_Exercise directions_
Leave out the pictures and set down the rest of the listing below word for word.

_Source information_
[Start of Attachment]

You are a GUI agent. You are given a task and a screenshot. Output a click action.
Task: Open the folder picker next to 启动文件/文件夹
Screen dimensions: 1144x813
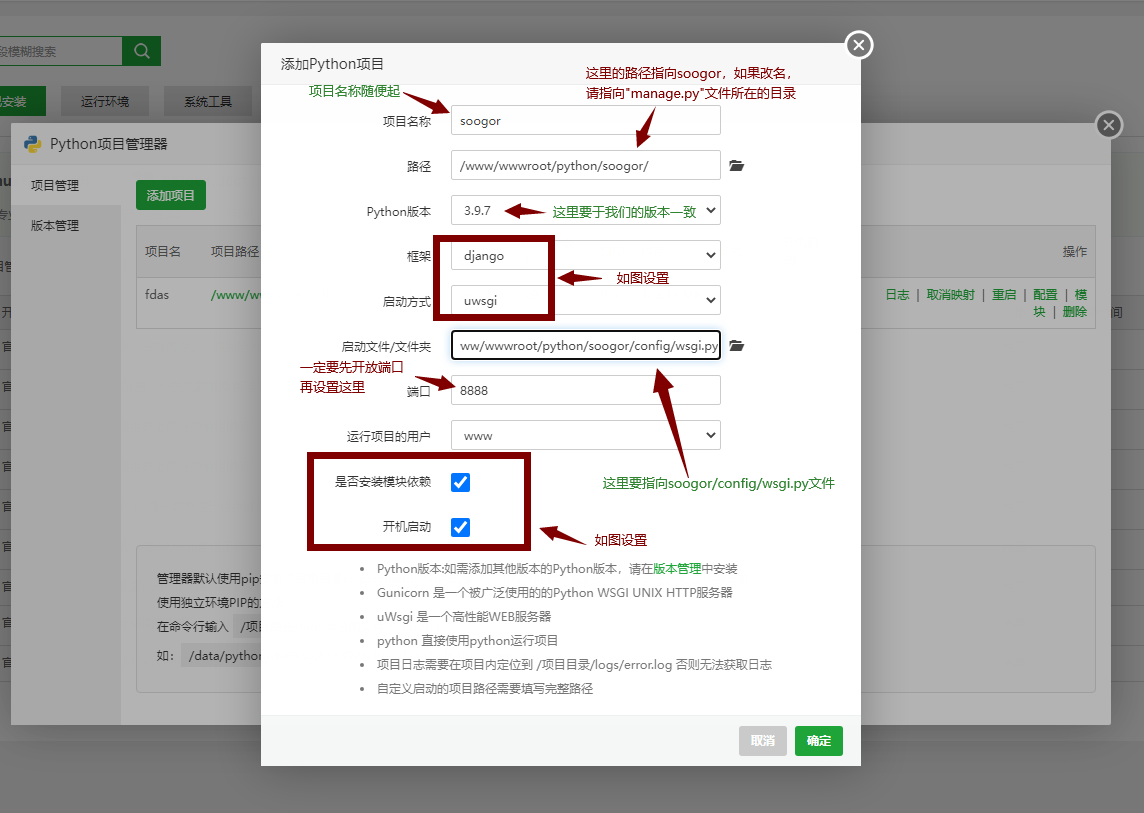736,345
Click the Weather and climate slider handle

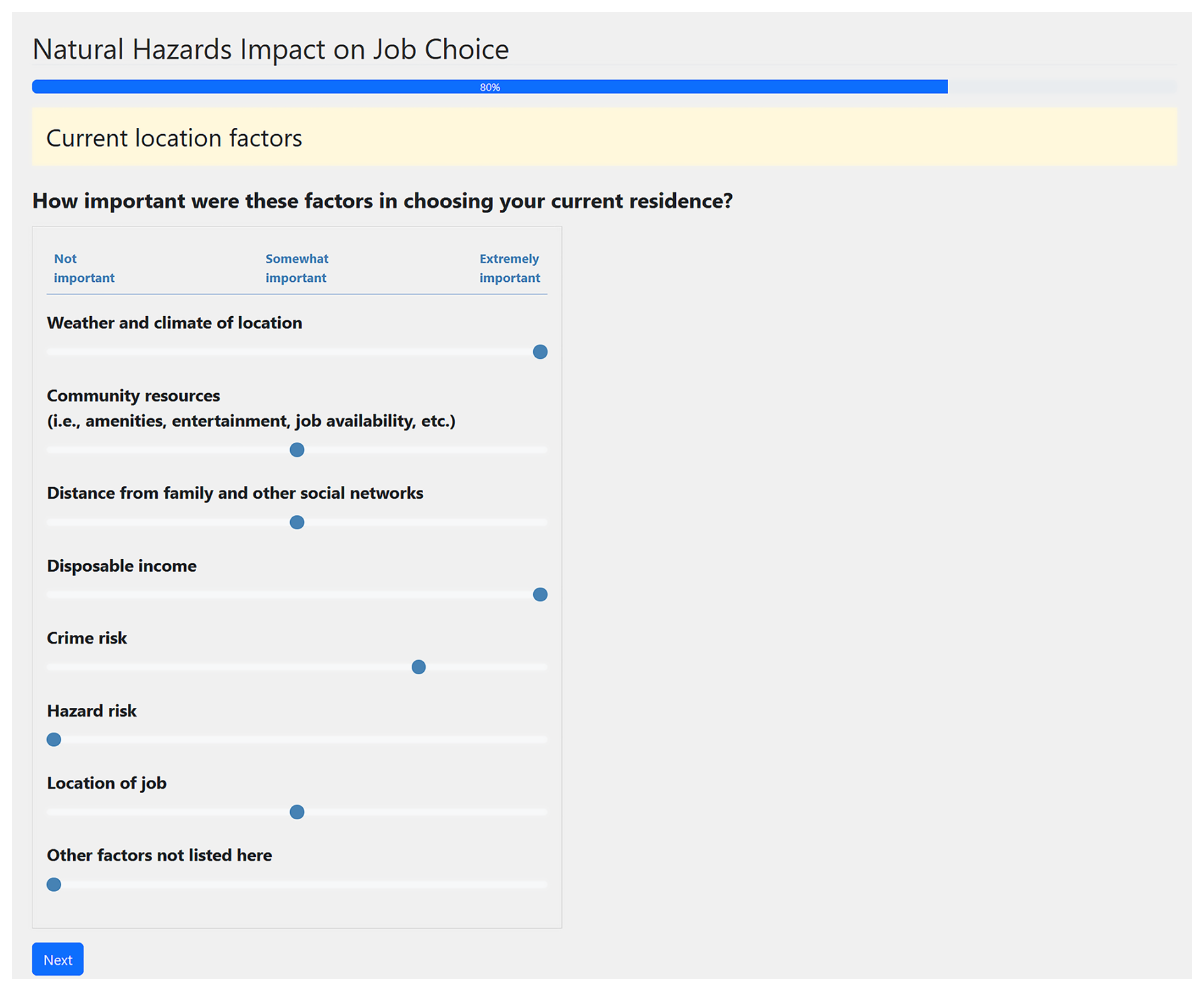pyautogui.click(x=540, y=352)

[End of Attachment]

_Response area_
You are a GUI agent. You are given a task and a screenshot. Output a click action.
Task: Open the folder picker next to 启动文件/文件夹
Screen dimensions: 1144x813
736,345
Click the Weather and climate slider handle

pyautogui.click(x=540, y=352)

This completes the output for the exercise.